Northeastern Section (45th Annual) and Southeastern Section (59th Annual) Joint Meeting (13-16 March 2010)

Paper No. 5
Presentation Time: 2:55 PM

THE NORUMBEGA FAULT SYSTEM (NFS): LONG-LIVED TRANSCURRENT FAULTING IN EASTERN AND SOUTH-CENTRAL MAINE


WANG, Chunzeng, College of Arts and Sciences, University of Maine at Presque Isle, 181 Main Street, Presque Isle, ME 04769, WEST, David P., Geology, Middlebury College, McCardell Bicentennial Hall, Middlebury College, Middlebury, VT 05753 and LUDMAN, Allan, Earth and Environmental Sciences, Queens College, 65-30 Kissena Boulevard, Flushing, NY 11367-1597, dwest@middlebury.edu

The NFS is traced continuously for 450 km from Casco Bay in mid-coastal Maine to central New Brunswick, but its overall length, from the Gulf of St. Lawrence to Long Island Sound, is greater than that of the San Andreas fault. Differential uplift along the NFS in Maine exposes rocks sheared at sub-greenschist to amphibolite facies conditions, representing depths of ~3 to ~18 km.
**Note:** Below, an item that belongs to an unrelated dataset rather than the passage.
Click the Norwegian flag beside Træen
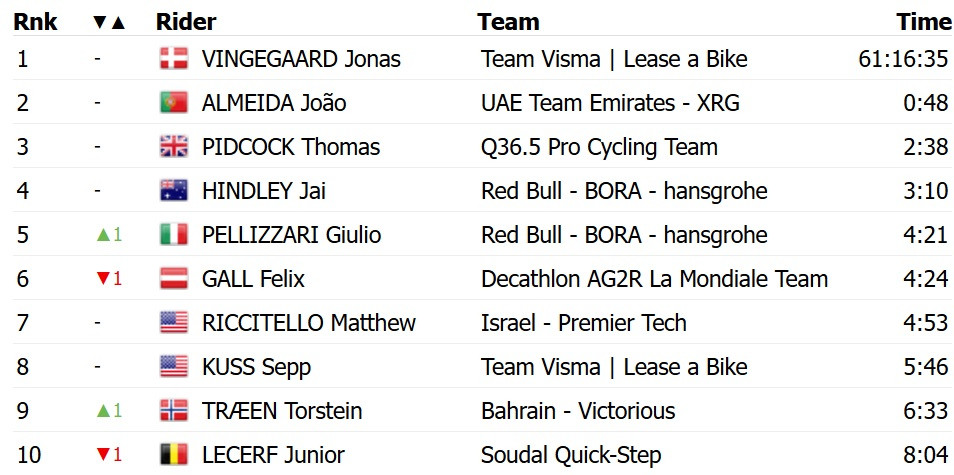Image resolution: width=954 pixels, height=475 pixels. click(173, 411)

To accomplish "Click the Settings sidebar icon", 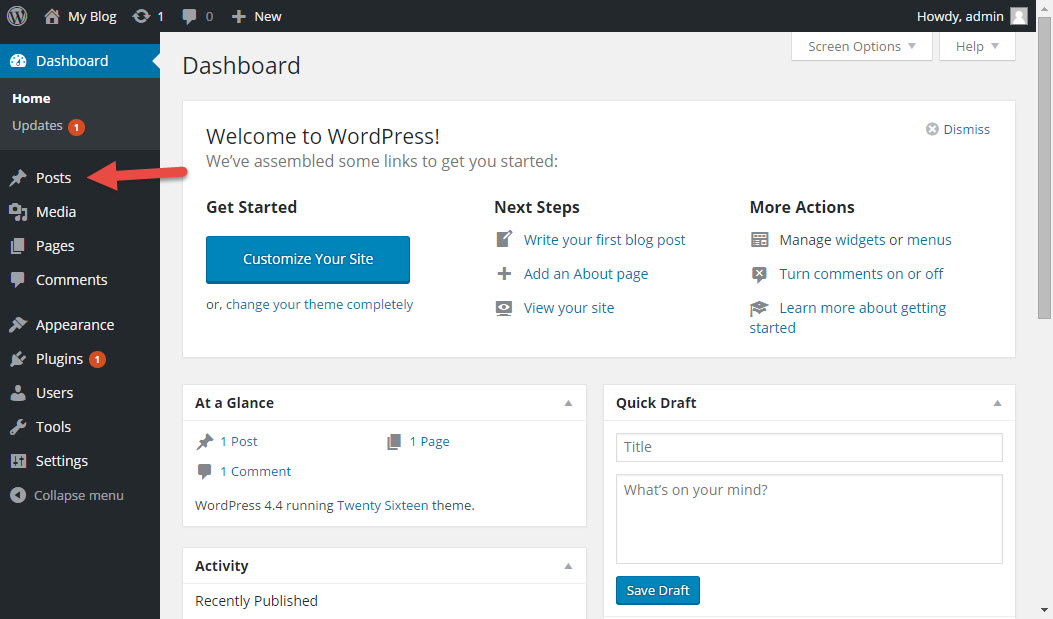I will tap(18, 461).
The high-grade segment in south-central Maine is characterized by a 30-km wide zone of distributed strain with narrow zones (< 1km) of more intense strain, both resulting from dextral shear. The supracrustal segment in eastern Maine is ~40 km wide with highest strain partitioned into three major strands separated by broad zones of less intense, widely distributed strain. Seismic reflection imaging reveals that least one of the strands penetrates and offsets the Moho. Despite the different T/P conditions, initial dextral strike-slip deformation was ductile in both deep and shallow areas and began at 380 Ma, tens of millions of years after onset of the Acadian orogeny. Sporadic reactivation of individual faults occurred several times. The narrow dextral ductile high-strain zones in the deeper segment formed in the Carboniferous but all post-380 Ma deformation in the shallow segment was brittle. Small-scale structures indicate that shallow reactivation included dextral, sinistral, and oblique-slip motion, reflecting both transpression and transtension. Ar-Ar and apatite fission track studies suggest that portions of the NFS were reactivated as normal faults in the Mesozoic. The tectonic significance of the NFS remains problematic although it probably records adjustments associated with major Acadian and Alleghanian plate collisions. However, despite its extent and longevity, estimates of offset following post-Acadian plutonism are remarkably low. Pluton provenance studies suggest that the NFS may separate cryptic crustal blocks at depth but it does not appear to do so at the presently exposed surface.